Delightful Valentines Greetings (name that movie!) |
Me: So do you have a Valentine today?
Her: No. Do you?
Me: No. (then, as I'm gathering the courage to ask her out, she interrupts me)
Her: Well, my roommate and I are having an anti-Valentine's day dinner if you want to come over and eat with us.
Me: ...Suuure, that sounds great. (shit)
It wasn't until a few days after that did I actually get to ask her out on that date.
The next year, she made it clear to me that she doesn't really like Valentine's day, thinks it's kind of stupid, and doesn't require flowers or chocolates. I was happy to oblige.
A few years after that, she got mad at me for not doing anything for Valentine's day.
Me: But you told me you didn't like Valentine's day!
Her: Yea, but that was back when I was trying not to scare you! I want some flowers!
Of course. I'm the idiot. I should've known better.
This year was a bit scary because I hadn't done much planning ahead. And Kenz knew it. And she was giving me grief for it. Fearing that I'd be murdered in my sleep, I set out on the 14th to make some power moves. I got some half-price tickets to the Gershwin musical, Crazy For You, some chocolates, and some flowers (the holy trinity of Valentine's day).
I also made some "coupons" that read:
This voucher is good for one:
"McKenzie, you're absolutely right."
Fine print:
There are no restrictions regarding context, situation, or surroundings.
This can be used in any case, including:
1. I'm wrong and you simply want me to shut up.
2. I'm right and you simply want me to shut up.
I made 12 of them - one for each month out of the year. I think she's saving them for when we have an audience.
She told me that she'd never make something like that for me, grinning.

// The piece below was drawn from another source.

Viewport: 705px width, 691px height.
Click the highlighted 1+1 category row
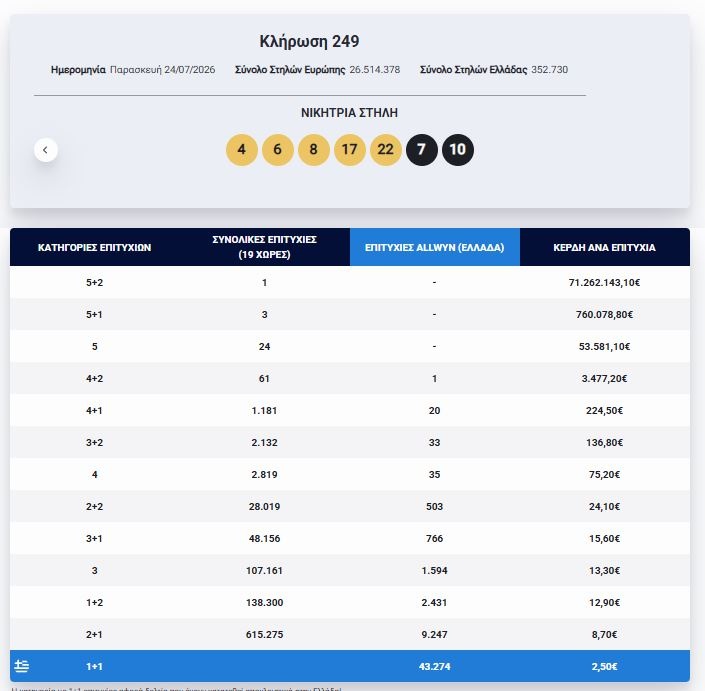coord(350,666)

Yea, that's a Coke-Cola glass acting as a vase. |
I'm sure to regret these. |
However, since I hadn't booked a reservation at some posh place in the center of the city, we wound up going to a Pizza Express. It's a franchise here in London - nothing too swanky, but we both love pizza so it was a success.
"I didn't know the beer was going to be this big..." |
Heart shaped dough balls with pesto, butter, and goat cheese! |
The play was entertaining. We enjoyed the dancing, but the plot, singing, and acting were not quite as exceptional as what we've been used to here in the West End. But we knew it wasn't going to be the same before we even went in. The play isn't really known for its plausibility. Kenz enjoyed the slapstick.
The previous Saturday, I got out with the regular disc golf group. It had snowed in London on Thursday, but by Friday afternoon it was all gone. However, much to my surprise, there was still lots of snow in Croydon.
The crew watching discs fly. |
Someone had made the largest snowball I've ever seen out of about 2 acres of snow. |
This = cold hands. |
Lloyd Park |
I love eating snow, but these days it gets 'caught' in the beard. |
Nobody makes better faces. |
"I got him. I got the dragon." |
The day after Valentine's day, I took the trash out and saw this. I imagined someone's Valentine's wish was that their partner would take that damn Christmas tree out.
"What do I want for Valentine's Day? Take out that fucking tree!" |
Tom: If it's a plant, eat it. If it's made in a plant, stay away. |
The flat is starting to feel like home - nothing like having to clean the place to really make it feel like "this is where we live now."
Hope all is well in your neck of the woods! Thanks for reading! Have a good weekend! Another exclamation point!